From nobody@FreeBSD.org  Wed Apr 18 19:29:25 2007
Return-Path: <nobody@FreeBSD.org>
Received: from mx1.freebsd.org (mx1.freebsd.org [69.147.83.52])
	by hub.freebsd.org (Postfix) with ESMTP id 3013616A403
	for <freebsd-gnats-submit@FreeBSD.org>; Wed, 18 Apr 2007 19:29:25 +0000 (UTC)
	(envelope-from nobody@FreeBSD.org)
Received: from www.freebsd.org (www.freebsd.org [69.147.83.33])
	by mx1.freebsd.org (Postfix) with ESMTP id 1416D13C48C
	for <freebsd-gnats-submit@FreeBSD.org>; Wed, 18 Apr 2007 19:29:25 +0000 (UTC)
	(envelope-from nobody@FreeBSD.org)
Received: from www.freebsd.org (localhost [127.0.0.1])
	by www.freebsd.org (8.13.1/8.13.1) with ESMTP id l3IJTOwc090243
	for <freebsd-gnats-submit@FreeBSD.org>; Wed, 18 Apr 2007 19:29:24 GMT
	(envelope-from nobody@www.freebsd.org)
Received: (from nobody@localhost)
	by www.freebsd.org (8.13.1/8.13.1/Submit) id l3IJOMUL088901;
	Wed, 18 Apr 2007 19:24:22 GMT
	(envelope-from nobody)
Message-Id: <200704181924.l3IJOMUL088901@www.freebsd.org>
Date: Wed, 18 Apr 2007 19:24:22 GMT
From: Adam McDougall<mcdouga9@egr.msu.edu>
To: freebsd-gnats-submit@FreeBSD.org
Subject: page fault while in kernel mode with samba in vfs_vmio_release
X-Send-Pr-Version: www-3.0

>Number:         111831
>Category:       kern
>Synopsis:       [nfs] [samba] [patch] page fault while in kernel mode with samba in vfs_vmio_release
>Confidential:   no
>Severity:       serious
>Priority:       high
>Responsible:    freebsd-bugs
>State:          closed
>Quarter:        
>Keywords:       
>Date-Required:  
>Class:          sw-bug
>Submitter-Id:   current-users
>Arrival-Date:   Wed Apr 18 19:30:02 GMT 2007
>Closed-Date:    Wed Sep 19 01:41:38 GMT 2007
>Last-Modified:  Wed Sep 19 01:41:38 GMT 2007
>Originator:     Adam McDougall
>Release:        FreeBSD 6.2-STABLE #1: Tue Apr 17 11:55:07 EDT 2007
>Organization:
>Environment:
FreeBSD 6.2-STABLE #1: Tue Apr 17 11:55:07 EDT 2007
  amd64  root@ghost2:/usr/obj/usr/src/sys/X4100

>Description:
Background: I have some samba servers I setup recently that serve all
of their data from nfsv3 mounts.  I generally have around 400+ total
concurrent samba connections during the day.  Access to the two servers
is logically controlled by a Foundry load balancer, but depending on the
situation, we may only have one server running.  The servers "ghost2"
and "niobe2" are Dual cpu Dual-core opteron sun fire X4100 M2 systems
from Sun, running very recent 6-stable in amd64 mode.  I have also tried
the same setup on some Dual Xeon 2.0ghz Dell PowerEdge 2650 systems.
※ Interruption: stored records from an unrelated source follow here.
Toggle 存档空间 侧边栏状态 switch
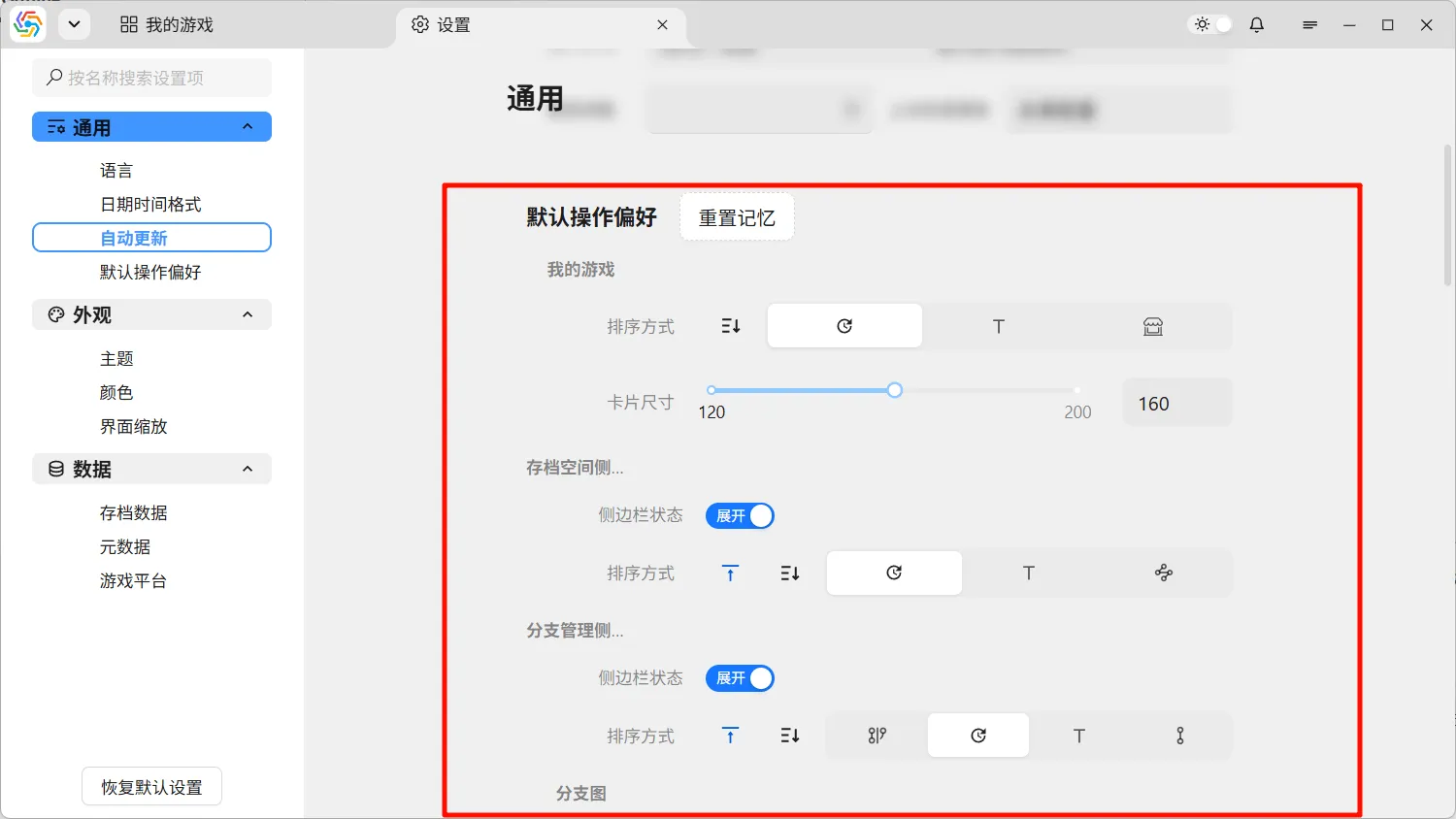This screenshot has height=819, width=1456. pyautogui.click(x=740, y=516)
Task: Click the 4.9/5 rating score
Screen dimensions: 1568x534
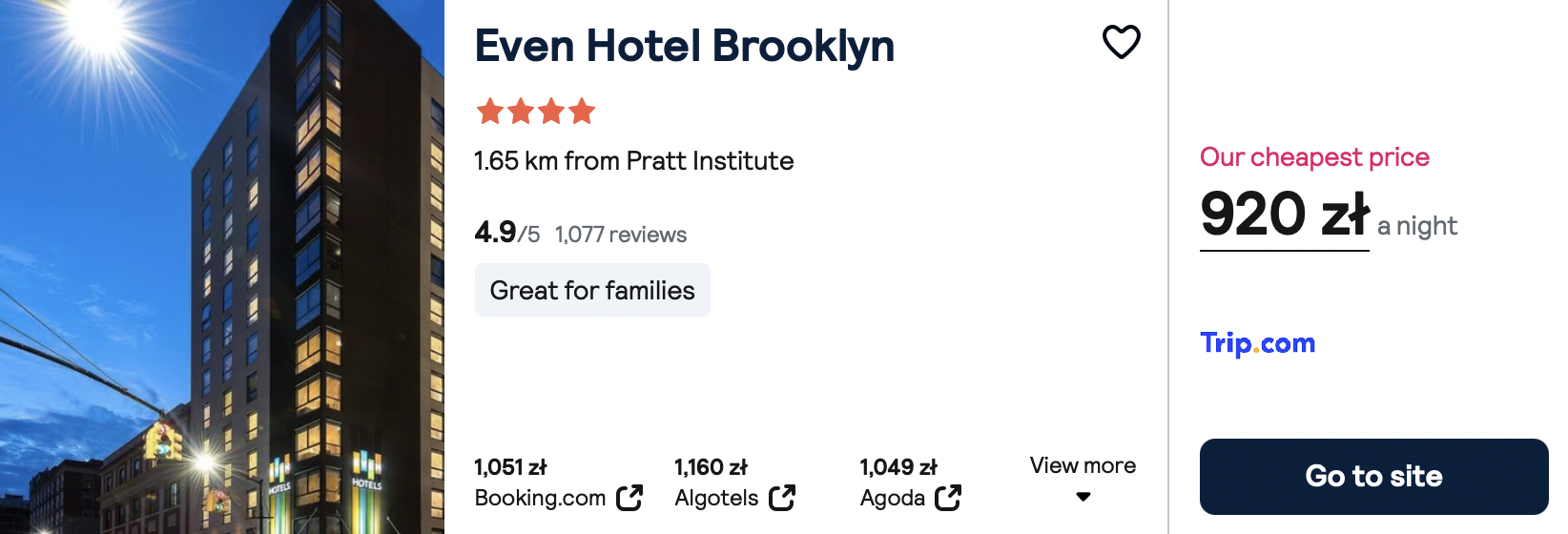Action: coord(506,233)
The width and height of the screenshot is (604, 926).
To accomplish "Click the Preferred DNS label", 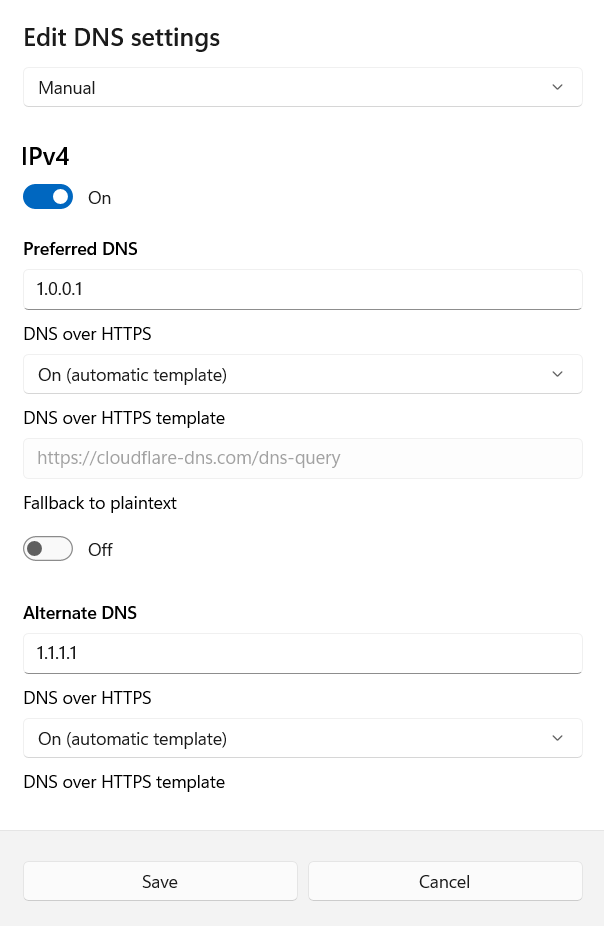I will point(80,249).
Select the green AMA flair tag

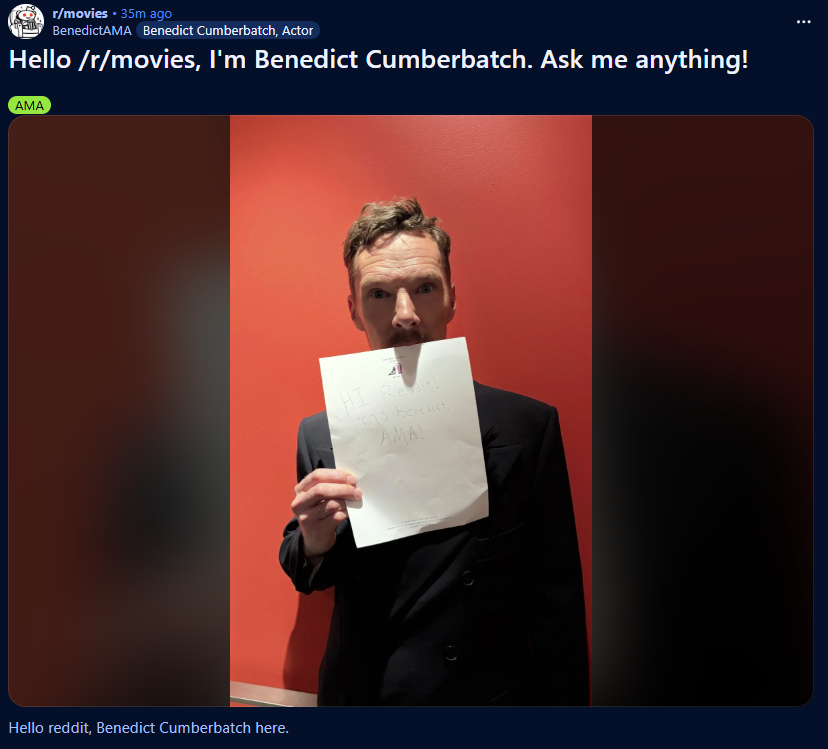(30, 105)
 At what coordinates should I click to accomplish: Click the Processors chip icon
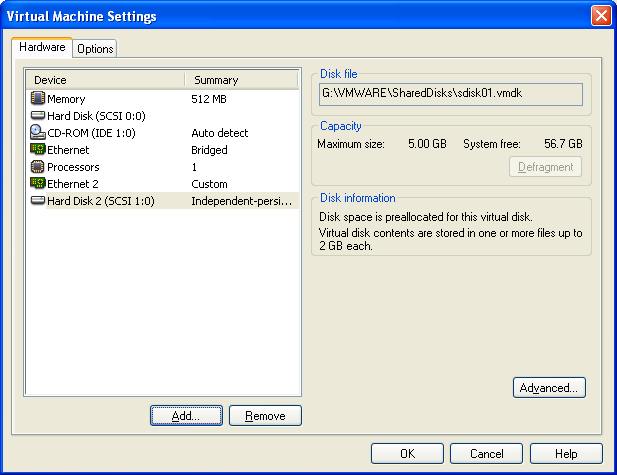coord(38,167)
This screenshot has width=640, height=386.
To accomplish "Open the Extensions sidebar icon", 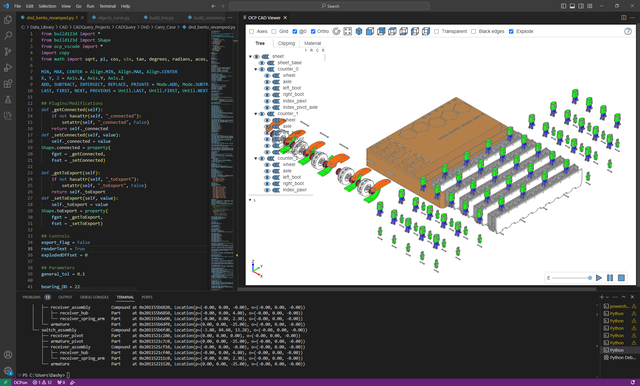I will (x=8, y=84).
FreeBSD will only stay operating for a few hours while in production,
then it panics.  I have not been able to establish a repeatable test
case other than by putting it in production and waiting.  I prefer to
do this as little as possible because the clients have trouble when I
have to fall back to the old samba server which I want to replace.

The panic is always a Fatal trap 12: page fault while in kernel mode,
and going by memory I'm pretty sure always "supervisor read data, page
not present" with a very low (two digit) fault virtual address, and in
vfs_vmio_release.  During earlier crashes while using DDB_UNATTENDED,
I never got a kernel coredump, and had to refer to the pointers to
determine that vfs_vmio_release was involved.  Today was the first time
I had done enough preparation where I could let the servers drop into
DDB instead of trying to reboot, so I could do some live debugging while
not worrying about getting the server back up ASAP.  Both ghost2 and
niobe2 are running the same binary world and kernel from ghost2.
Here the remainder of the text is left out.